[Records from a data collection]
■ ■ ■ ■

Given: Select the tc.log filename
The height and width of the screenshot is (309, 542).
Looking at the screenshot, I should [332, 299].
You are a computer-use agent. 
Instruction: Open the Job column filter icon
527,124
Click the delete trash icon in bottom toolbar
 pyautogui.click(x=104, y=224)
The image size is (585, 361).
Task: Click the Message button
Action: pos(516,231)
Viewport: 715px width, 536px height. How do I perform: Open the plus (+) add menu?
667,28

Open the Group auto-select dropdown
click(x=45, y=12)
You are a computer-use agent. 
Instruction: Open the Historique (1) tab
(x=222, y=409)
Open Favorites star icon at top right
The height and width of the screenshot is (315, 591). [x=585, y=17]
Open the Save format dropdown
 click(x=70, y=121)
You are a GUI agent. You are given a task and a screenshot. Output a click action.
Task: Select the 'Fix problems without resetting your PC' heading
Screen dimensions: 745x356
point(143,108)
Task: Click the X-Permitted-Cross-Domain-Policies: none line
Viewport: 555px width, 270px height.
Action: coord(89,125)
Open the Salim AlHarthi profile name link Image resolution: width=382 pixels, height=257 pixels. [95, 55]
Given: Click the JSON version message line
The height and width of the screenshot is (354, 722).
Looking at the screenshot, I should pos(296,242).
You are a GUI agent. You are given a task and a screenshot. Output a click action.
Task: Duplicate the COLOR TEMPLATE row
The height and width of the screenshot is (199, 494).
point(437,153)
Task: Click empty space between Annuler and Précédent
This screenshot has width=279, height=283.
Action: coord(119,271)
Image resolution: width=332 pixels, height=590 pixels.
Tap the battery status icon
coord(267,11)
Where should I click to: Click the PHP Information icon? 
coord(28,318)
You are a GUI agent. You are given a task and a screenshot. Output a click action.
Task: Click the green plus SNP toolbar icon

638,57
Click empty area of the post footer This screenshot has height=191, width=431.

■ ■ ■ ■

SHORT TASK: Rewrite the rows above, replacing "Instruction" with "Command" everywhere it occurs and leaving everything else unchanged.

SOLUTION TO THIS EXERCISE:
Given: Select the tc.log filename
The height and width of the screenshot is (309, 542).
Looking at the screenshot, I should [332, 299].
You are a computer-use agent. 
Command: Open the Job column filter icon
527,124
Click the delete trash icon in bottom toolbar
 pyautogui.click(x=104, y=224)
The image size is (585, 361).
Task: Click the Message button
Action: pos(516,231)
Viewport: 715px width, 536px height. How do I perform: Open the plus (+) add menu?
667,28

Open the Group auto-select dropdown
click(x=45, y=12)
You are a computer-use agent. 
Command: Open the Historique (1) tab
(x=222, y=409)
Open Favorites star icon at top right
The height and width of the screenshot is (315, 591). [x=585, y=17]
Open the Save format dropdown
 click(x=70, y=121)
You are a GUI agent. You are given a task and a screenshot. Output a click action.
Task: Select the 'Fix problems without resetting your PC' heading
Screen dimensions: 745x356
point(143,108)
Task: Click the X-Permitted-Cross-Domain-Policies: none line
Viewport: 555px width, 270px height.
Action: coord(89,125)
Open the Salim AlHarthi profile name link Image resolution: width=382 pixels, height=257 pixels. [95, 55]
Given: Click the JSON version message line
The height and width of the screenshot is (354, 722).
Looking at the screenshot, I should pos(296,242).
You are a GUI agent. You are given a task and a screenshot. Output a click action.
Task: Duplicate the COLOR TEMPLATE row
The height and width of the screenshot is (199, 494).
point(437,153)
Task: Click empty space between Annuler and Précédent
This screenshot has width=279, height=283.
Action: coord(119,271)
Image resolution: width=332 pixels, height=590 pixels.
Tap the battery status icon
coord(267,11)
Where should I click to: Click the PHP Information icon? 
coord(28,318)
You are a GUI agent. You are given a task and a screenshot. Output a click action.
Task: Click the green plus SNP toolbar icon

638,57
Click empty area of the post footer This screenshot has height=191, width=431.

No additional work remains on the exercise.